10. A method according to any of claims 7 to 9, wherein the encoder parameter comprises a quantization parameter for an LCEVC enhancement layer when encoding the second frame.

11. A method of encoding an input video comprising a sequence of video frames, the input video having a first resolution, the method comprising: obtaining a first and a second video frame of the input video, wherein the second video frame follows the first video frame in the sequence of video frames; performing pre-analysis to determine an encoder parameter for encoding the second video frame, the pre-analysis comprising the method according to any of claims 1 to 10; instructing an encoder to encode the second video frame based on the encoder parameter.

12. A method according to claim 11 , wherein the encoder is an LCEVC encoder, and encoding the second video frame comprises: down-sampling the second video frame; encoding the down-sampled second video frame using a base codec to obtain a base encoding layer; decoding the base encoding layer using the base codec to obtain a decoded reference video frame; calculating one or more residuals based on a difference between the second frame and the decoded reference video frame; and encoding the one or more residuals to obtain an enhancement layer, wherein the encoder parameter is a parameter for calculating or encoding one or more of the residuals.

13. A device comprising one or more processors and a memory, the memory storing instructions which, when executed by the processors, cause the processors to perform a method according to any of claims 1 to 10.

14. An encoder configured to perform the method of any one of claims 1 to 10 in parallel with the method of claim 11 or claim 12.

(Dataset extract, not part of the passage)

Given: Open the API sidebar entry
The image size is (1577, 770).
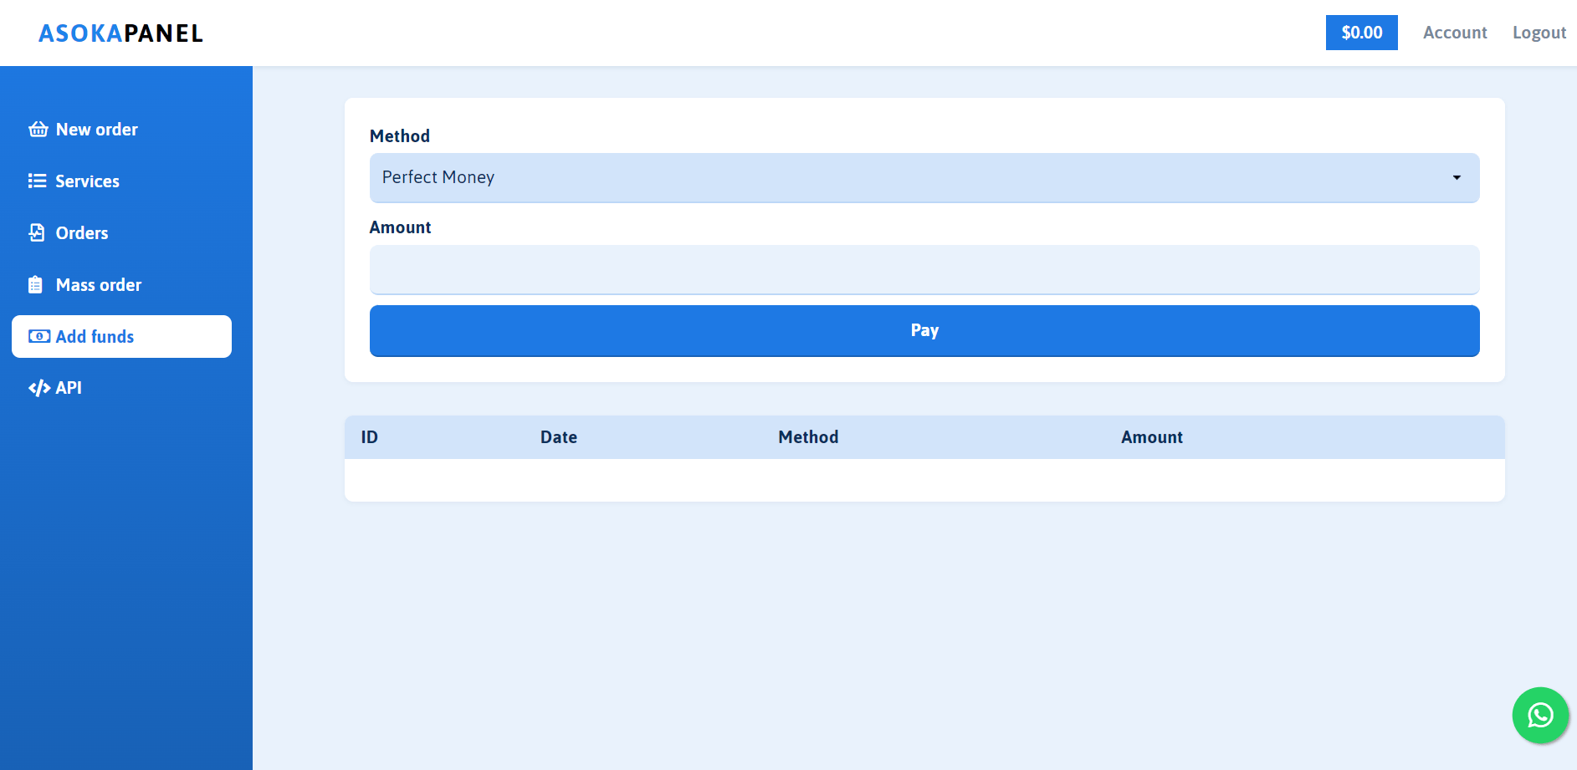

15. A non-transitory computer-readable storage medium storing instructions which, when executed by one or more processors, cause the processors to perform a method according to any of claims 1 to 10.

16. A non-transitory computer-readable storage medium storing instructions which, when executed by one or more processors, cause the processors to perform a method according to any of claims 1 to 10 in parallel with the method of claim 11 or claim 12.